=== Section Start ===

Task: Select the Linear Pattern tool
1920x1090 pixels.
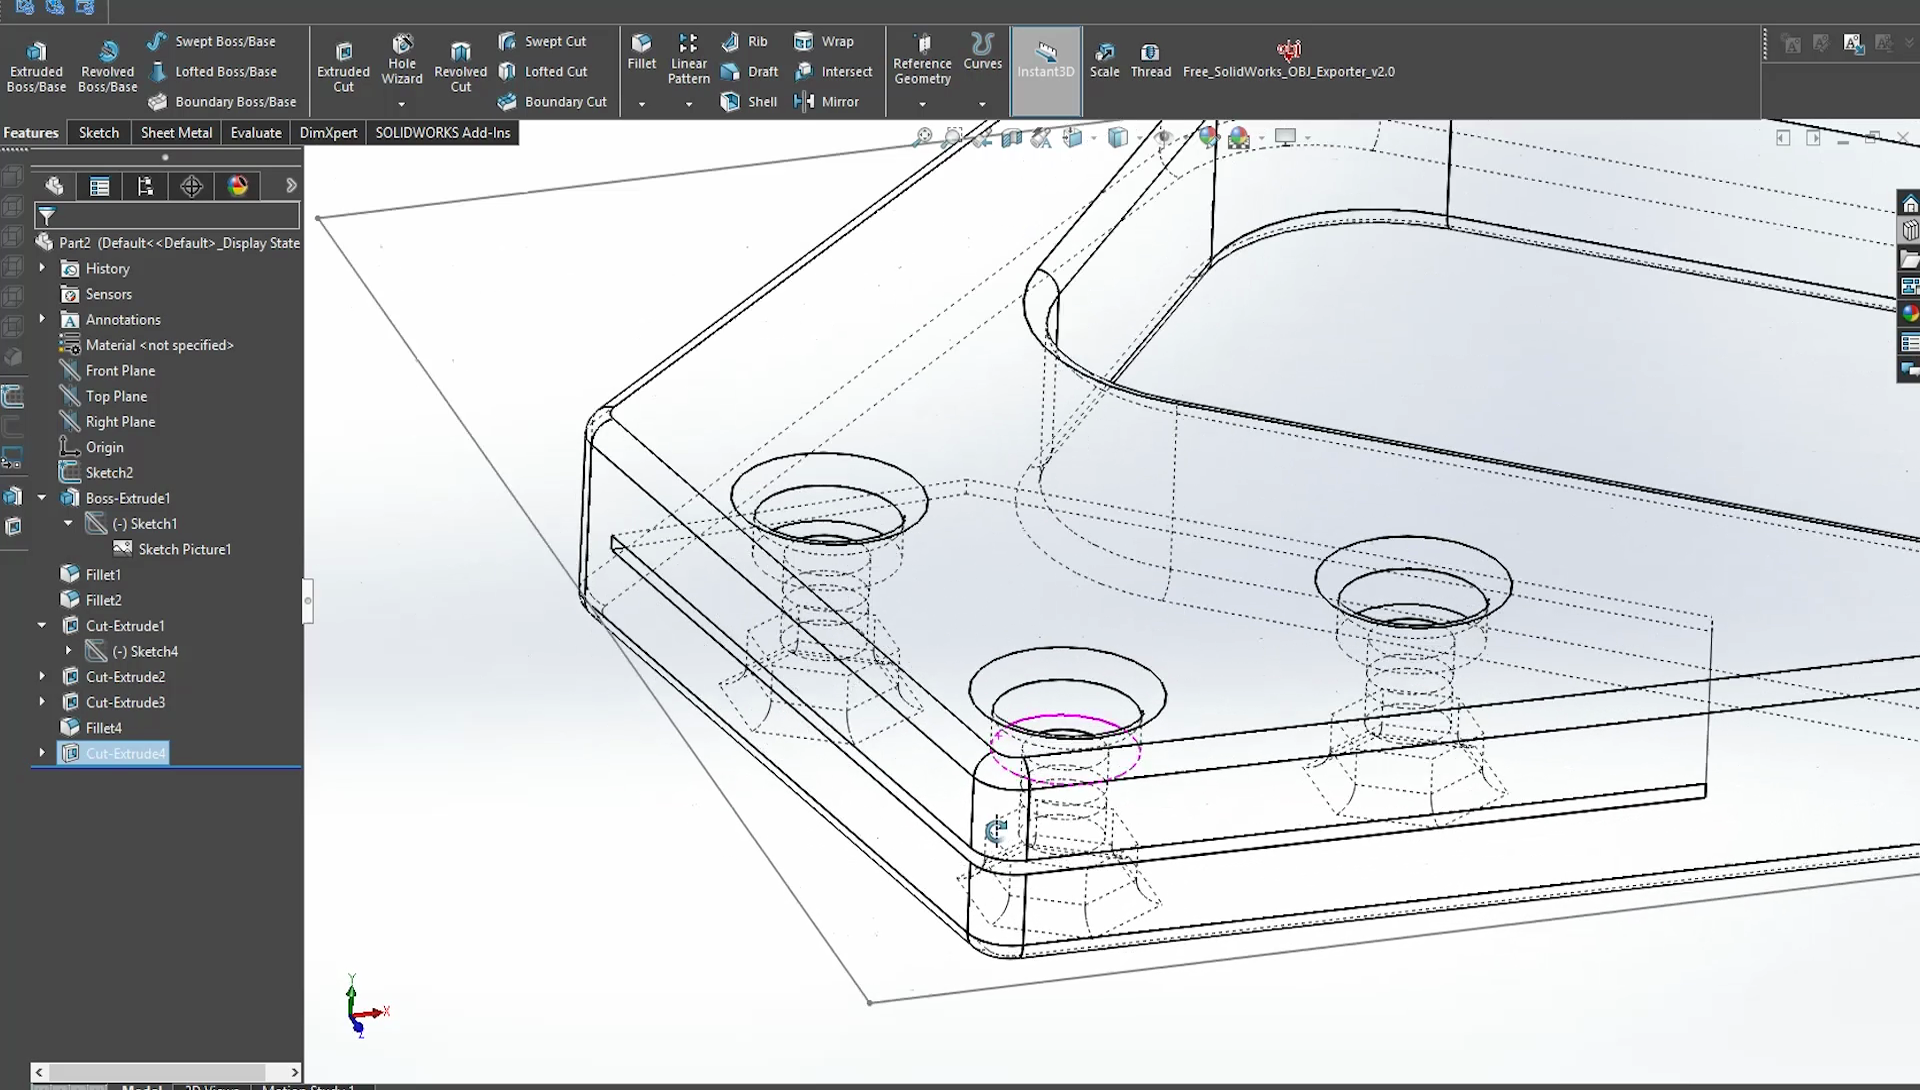Action: pyautogui.click(x=687, y=59)
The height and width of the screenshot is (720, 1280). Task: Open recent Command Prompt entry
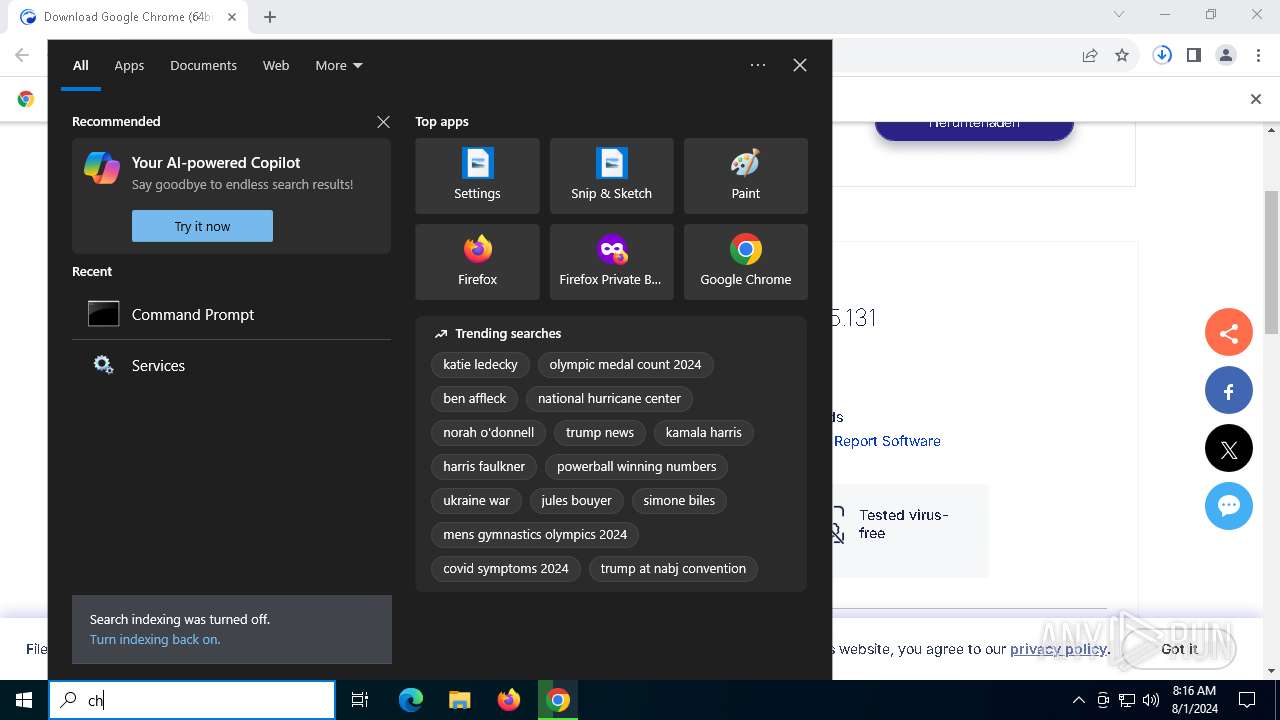click(192, 314)
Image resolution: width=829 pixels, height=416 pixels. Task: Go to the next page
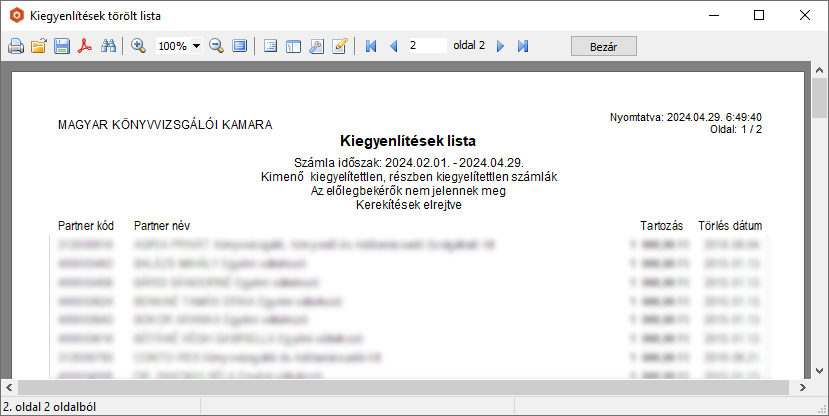point(500,47)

=== Section End ===

What is needed is an exact repeat of the records, with every picture left out.

TASK ANSWER:
Task: Select the Linear Pattern tool
1920x1090 pixels.
Action: pyautogui.click(x=687, y=59)
The height and width of the screenshot is (720, 1280). Task: Open recent Command Prompt entry
click(192, 314)
Image resolution: width=829 pixels, height=416 pixels. Task: Go to the next page
point(500,47)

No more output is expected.